Company failures amongst the cohort below the biggest transport and logistics concerns have failed to soar, despite the increasingly challenging market conditions on both sides of the country.

“Those folk are just so resilient, they’re tough as nails,” Kirk Purchase,
Executive Director Northern Region at GE Capital Equipment Finance, says.

Purchase believes the owner/driver segment has borne the brunt of increased financial and regulatory pressures and in many instances been overwhelmed, while the mid-market has had enough management resources and time to update its business practices.

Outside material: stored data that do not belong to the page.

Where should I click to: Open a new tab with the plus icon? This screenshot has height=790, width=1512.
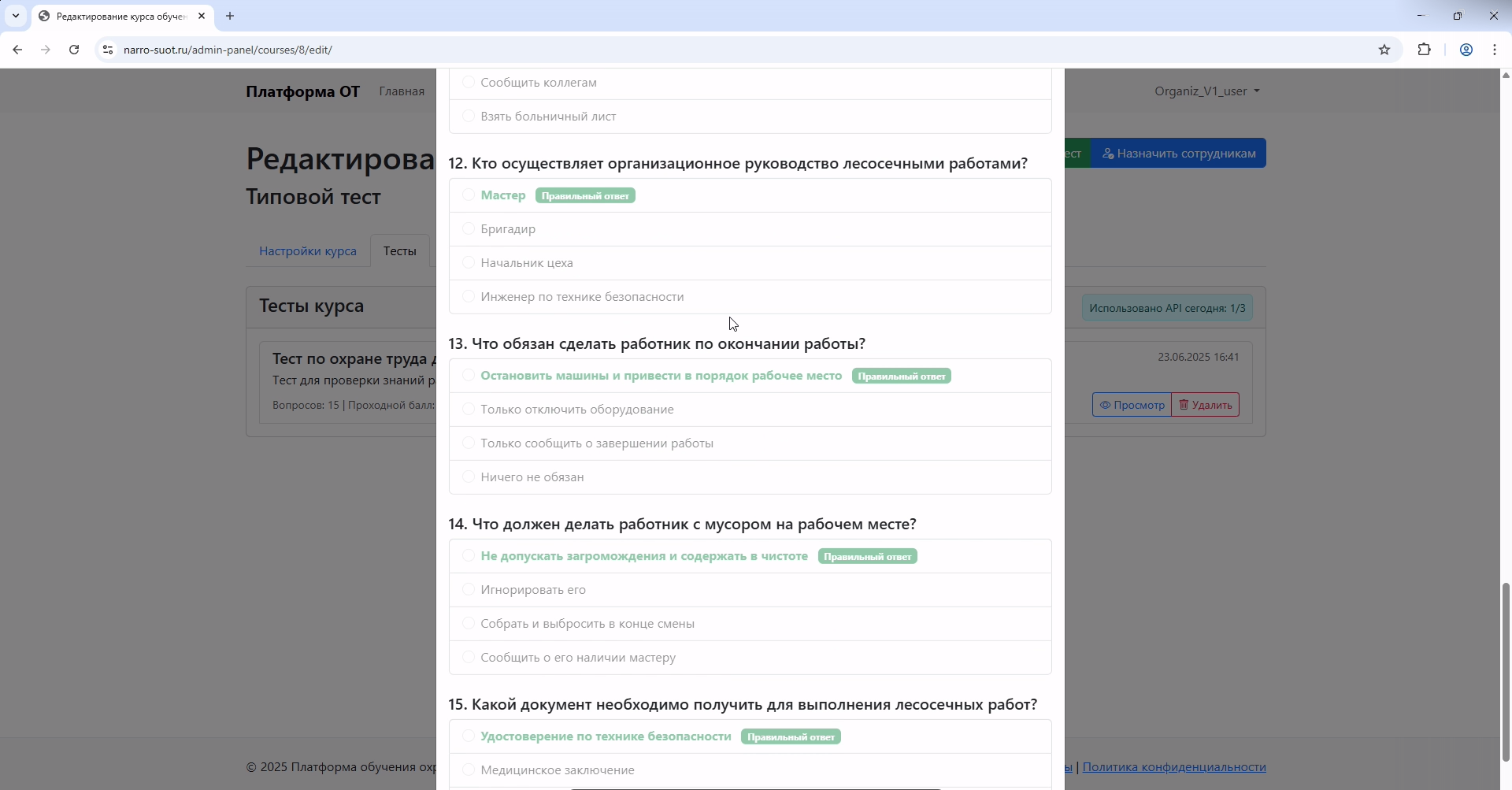(x=229, y=16)
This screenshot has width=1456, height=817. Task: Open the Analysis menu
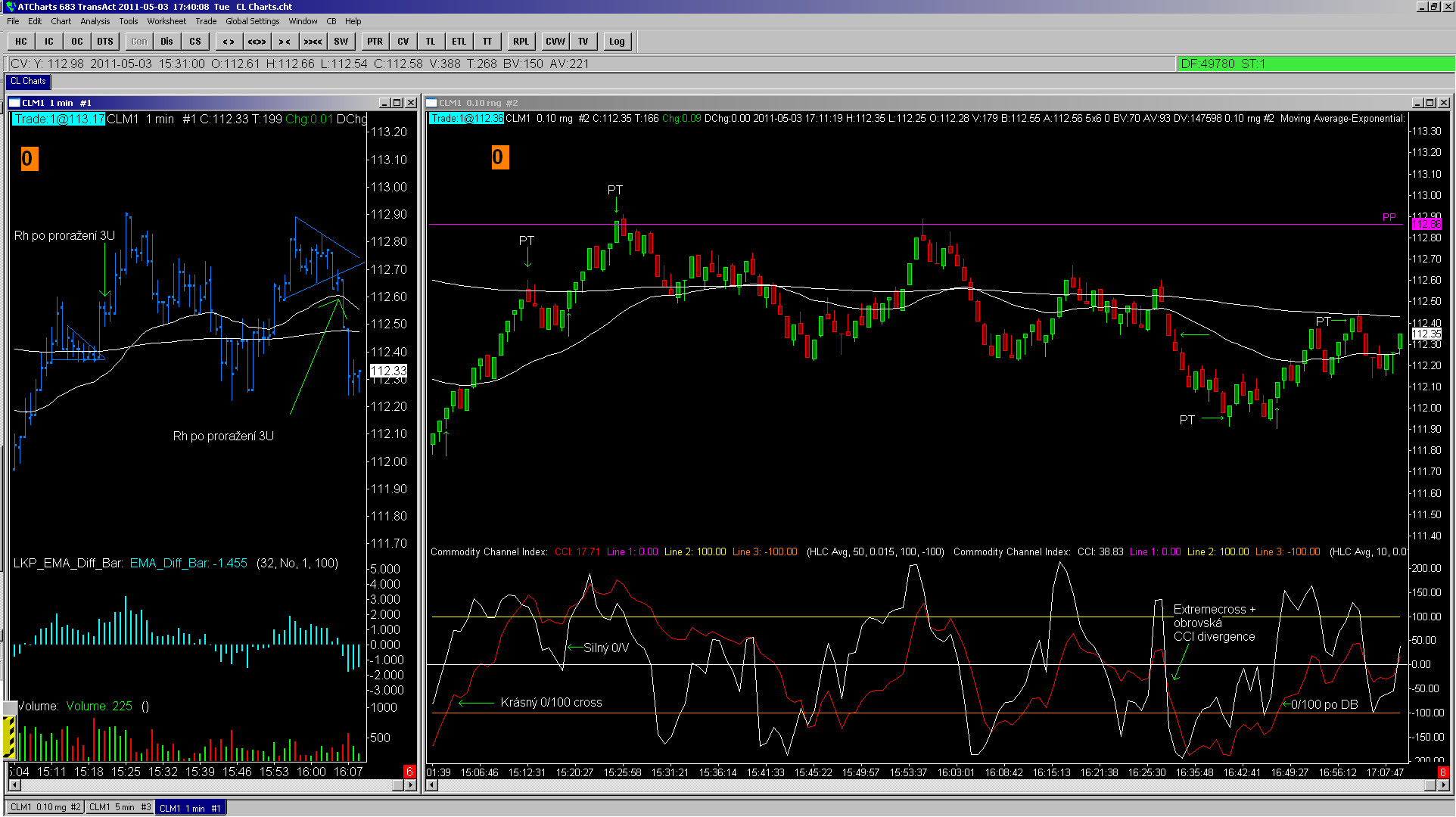[x=95, y=21]
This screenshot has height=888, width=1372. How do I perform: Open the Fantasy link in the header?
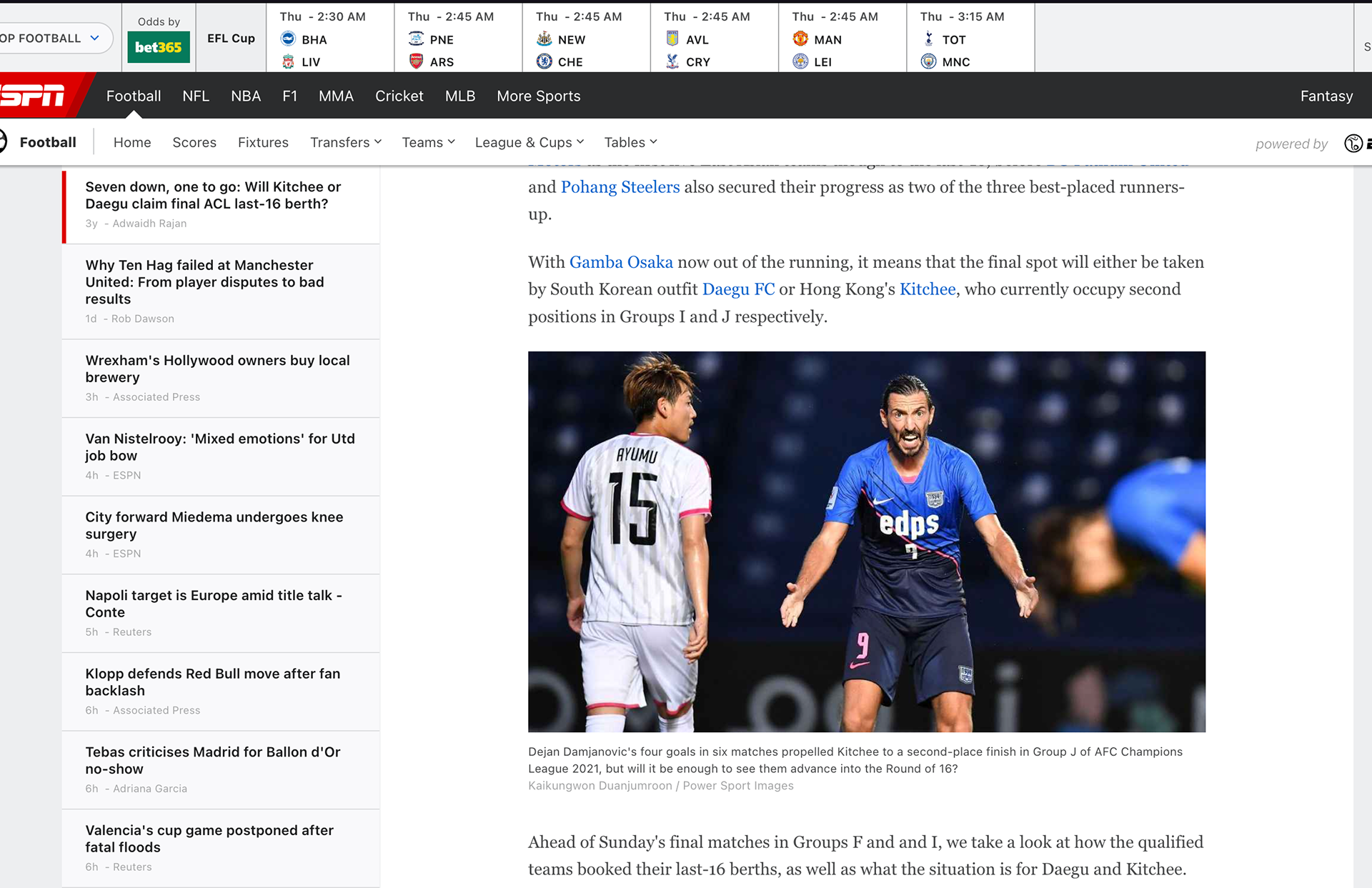tap(1326, 96)
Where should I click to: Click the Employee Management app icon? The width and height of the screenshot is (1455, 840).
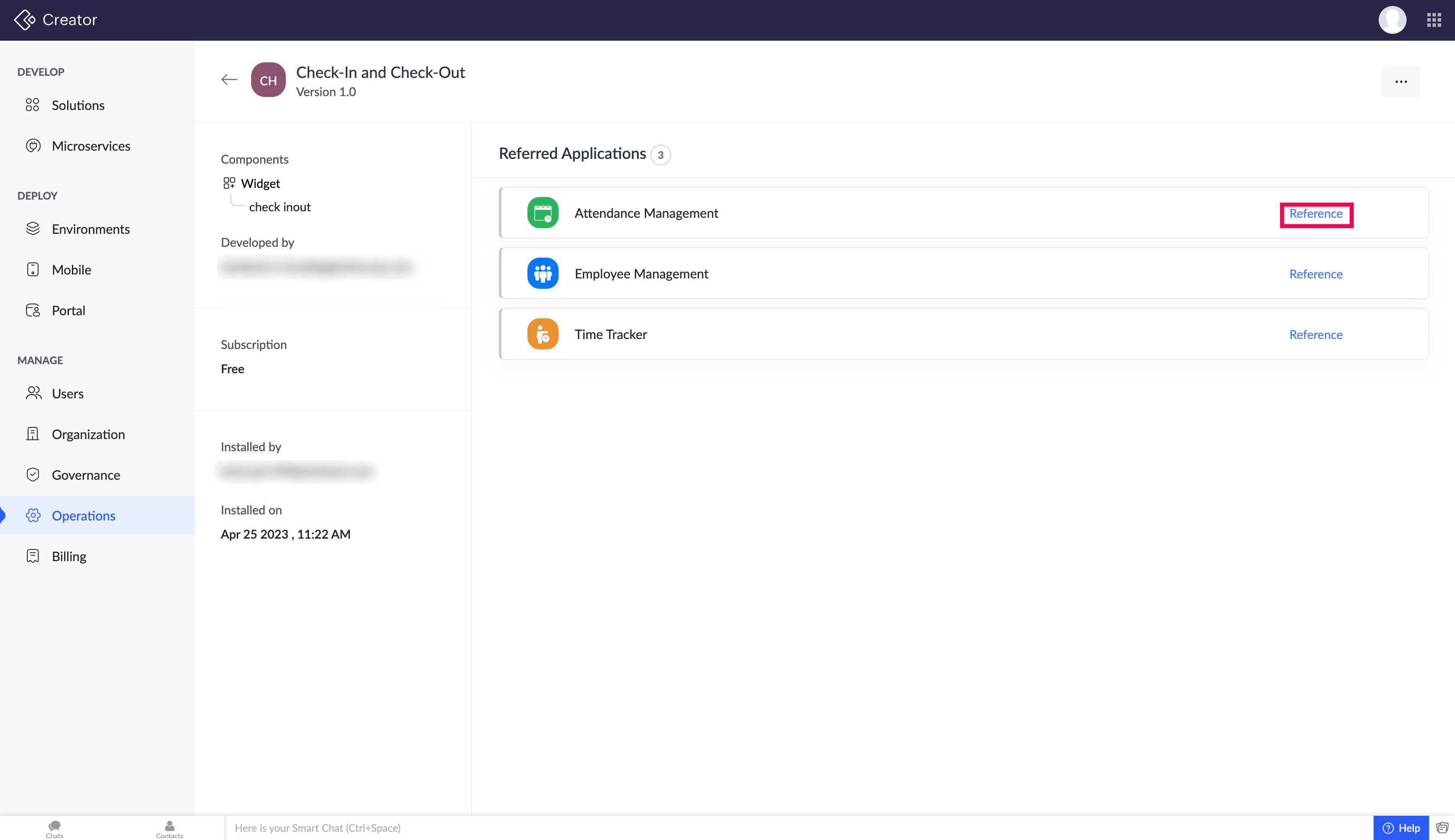542,274
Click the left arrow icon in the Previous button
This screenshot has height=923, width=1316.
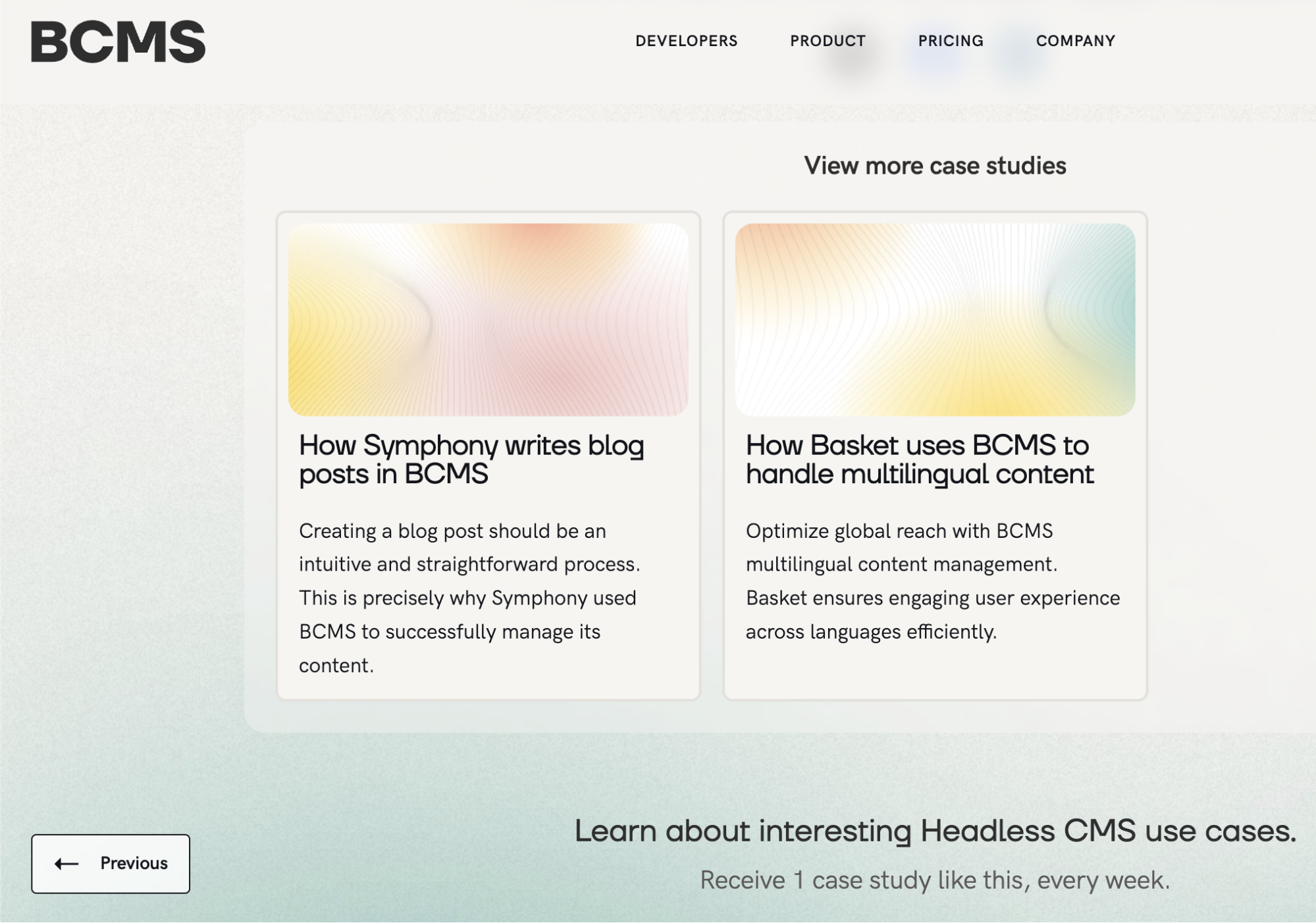click(66, 864)
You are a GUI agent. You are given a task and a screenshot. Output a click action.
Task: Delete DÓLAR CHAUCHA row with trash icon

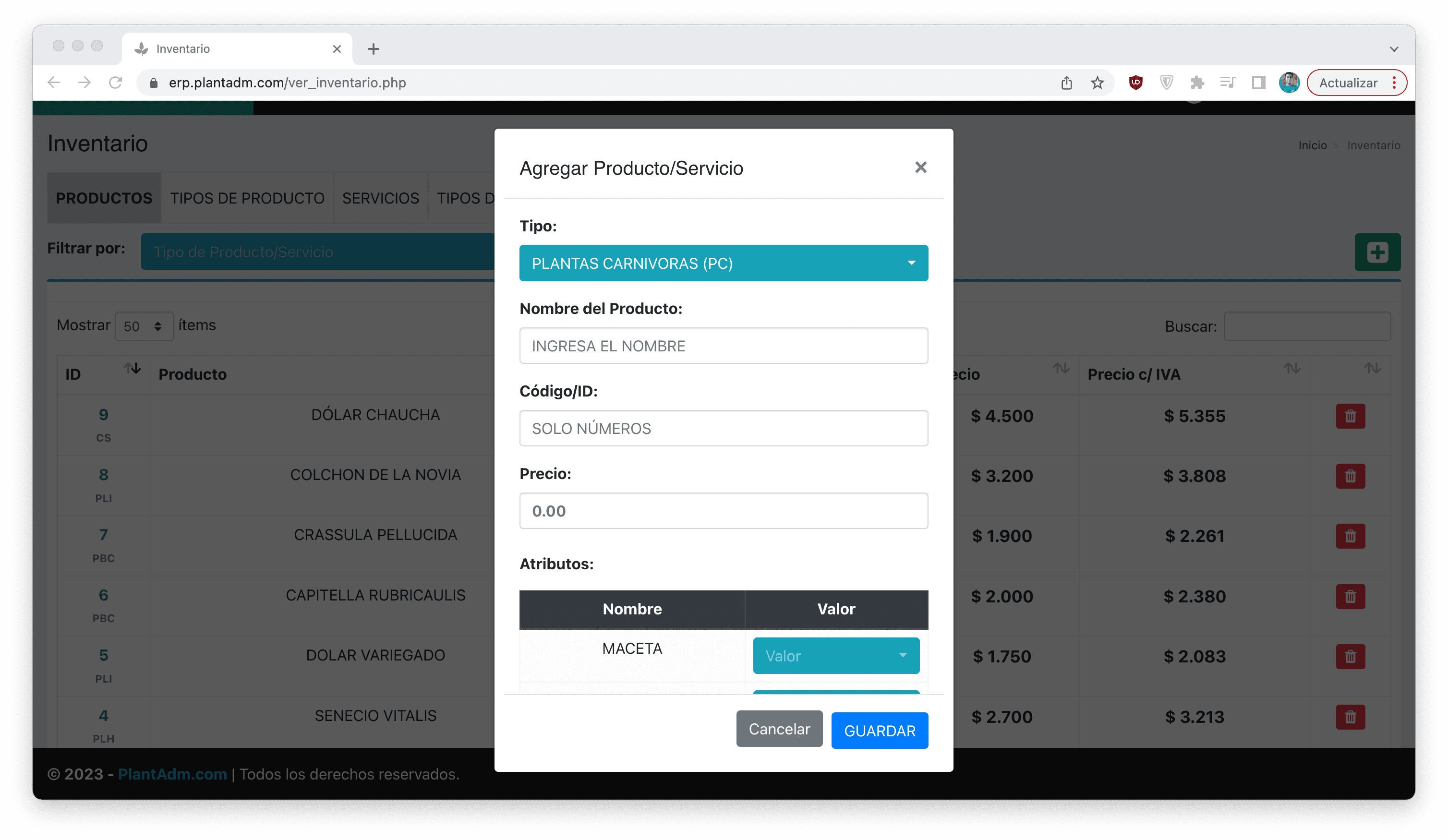coord(1350,416)
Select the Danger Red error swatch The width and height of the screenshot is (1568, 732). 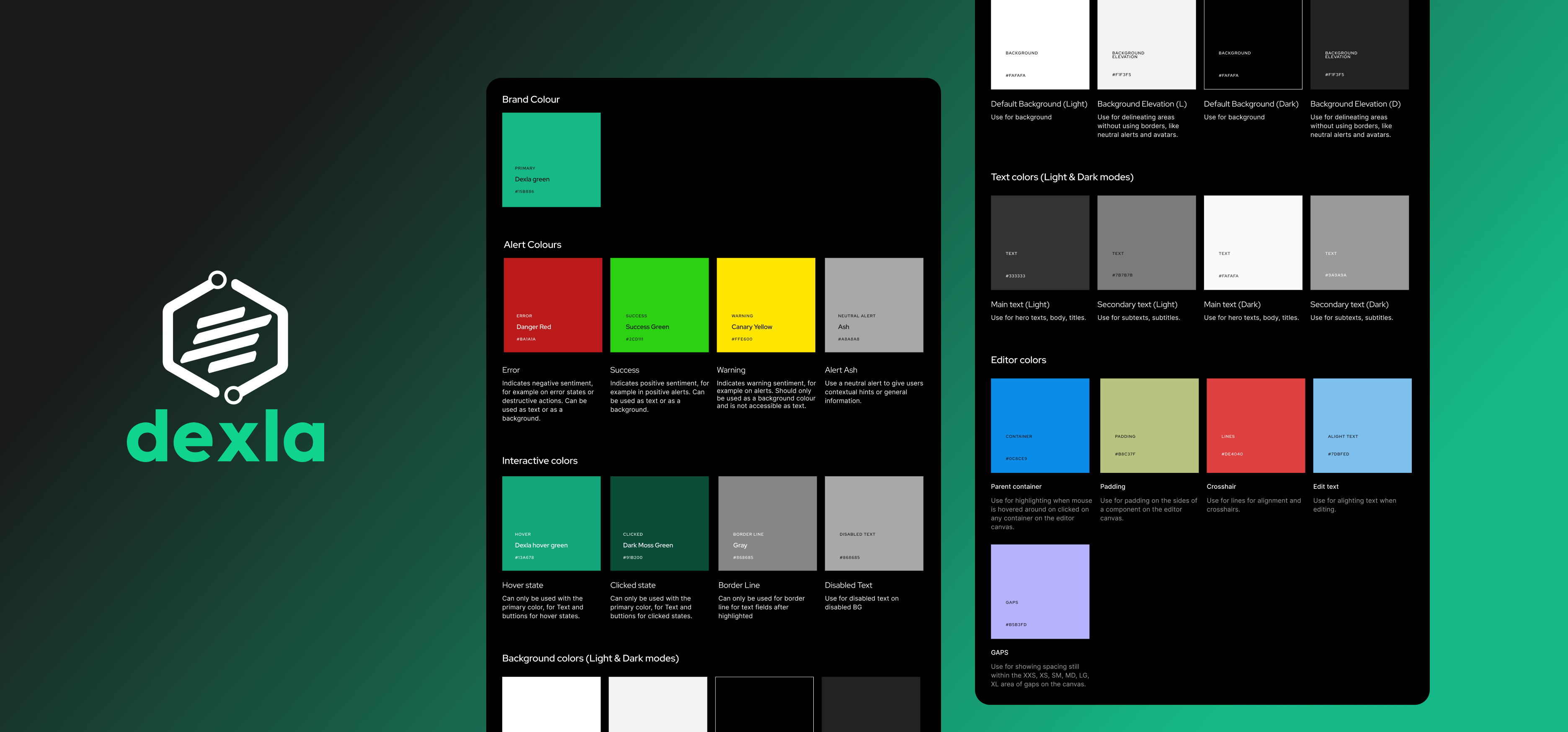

“Where they’ve made an open commitment to safety and tried to drive as much cost out of their businesses as possible, they’ve kicked on and, in fact, grown,” he says.

Added to that has been a more rational line with customers regarding sustainable business.

“If they were turning over $20 million and they had $4 million of revenue with one customer and that customer want giving them a rate rise or wasn’t paying a fuel levy, the clever operators have gone to that [type of] customer and said, ‘I can’t continue to do this; this is the rate that I need to continue to do your work and this is the fuel levy I need to do your work given that we’ve got the fuel rebate washing off’,” Purchase says by way of example.

Amongst the six companies a week he sees many have been “pleasantly surprised” to have been making more money as a result of this approach.

This more sophisticated approach has led to operators exploring other cost reduction strategies, including reduction in average speed and therefore fuel burn.

Such companies are negotiating with customers for route and delivery-time optimisation where possible to reduce the effects of congestion as well as strategic use of contractors for particular runs.

Other tactics Purchase mentions include use of on-site fuel and discussing quicker payment times with contractors in return for reduced rates.

At a time when IT gains are being brought to bear on statistics and other information in northern hemisphere trucking, he reports that thoughtful Australian operators are on the same path, using ‘big data’ in overlaying the freight rating and seeing where the empty legs are and perhaps identifying customers that they wouldn’t normally achieve a pallet rate for but it’s better than running empty”.

“When you’re looking at a business that has four or five screens showing fatigue speed, fatigue and load optimisation happening, you have that confidence that they are in for the long haul,” Purchase says.